● What this task involves: Starting at the line with "You are a computer-use", retype every remaining line of the records exactly. Do not include pictures.

● Data to process:
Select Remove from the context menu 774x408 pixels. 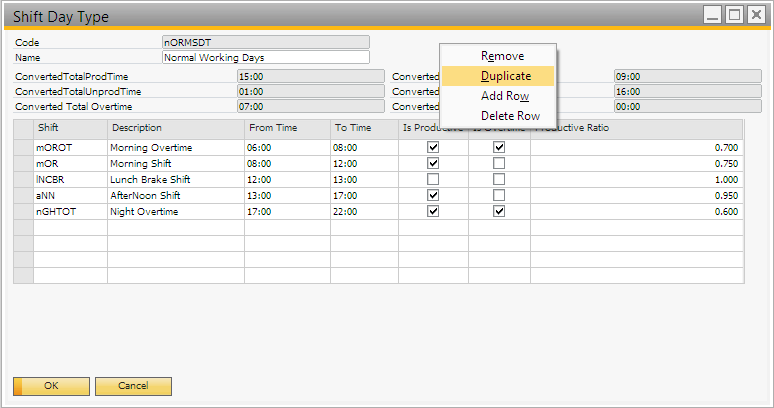(502, 56)
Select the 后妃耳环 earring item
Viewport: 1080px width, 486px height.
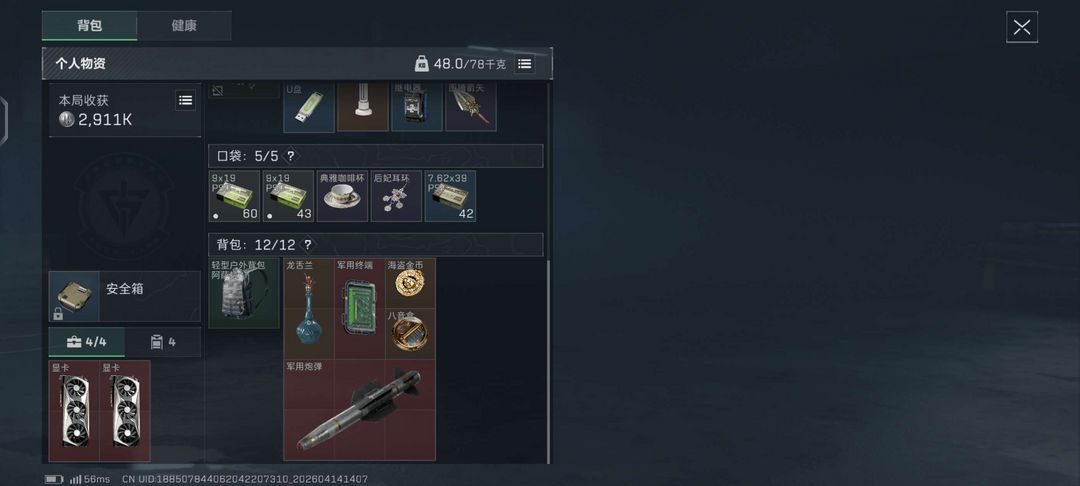396,196
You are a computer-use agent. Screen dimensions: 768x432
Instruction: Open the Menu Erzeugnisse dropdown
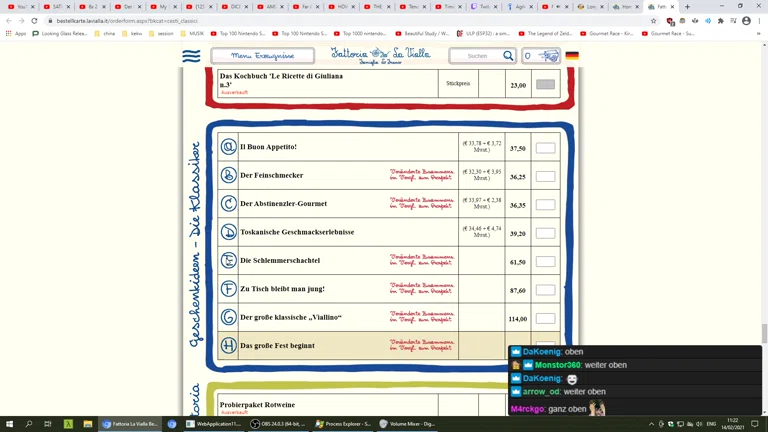coord(262,56)
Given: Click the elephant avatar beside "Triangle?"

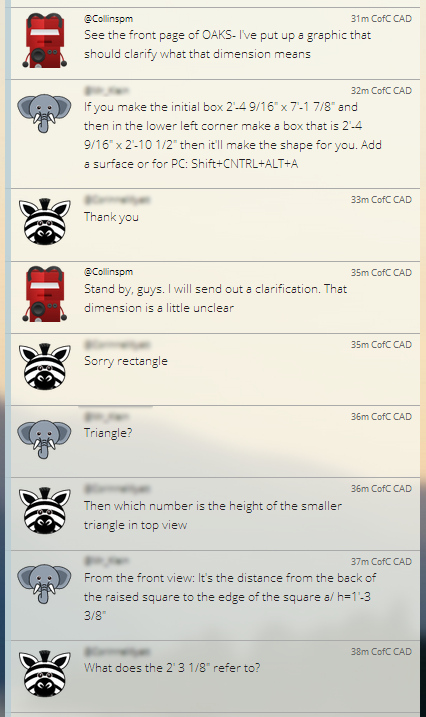Looking at the screenshot, I should 44,439.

● Your solution:
You are a computer-use agent. Screen dimensions: 768x432
Instruction: Open the Menu Erzeugnisse dropdown
coord(262,56)
Given: Click the elephant avatar beside "Triangle?"

Looking at the screenshot, I should 44,439.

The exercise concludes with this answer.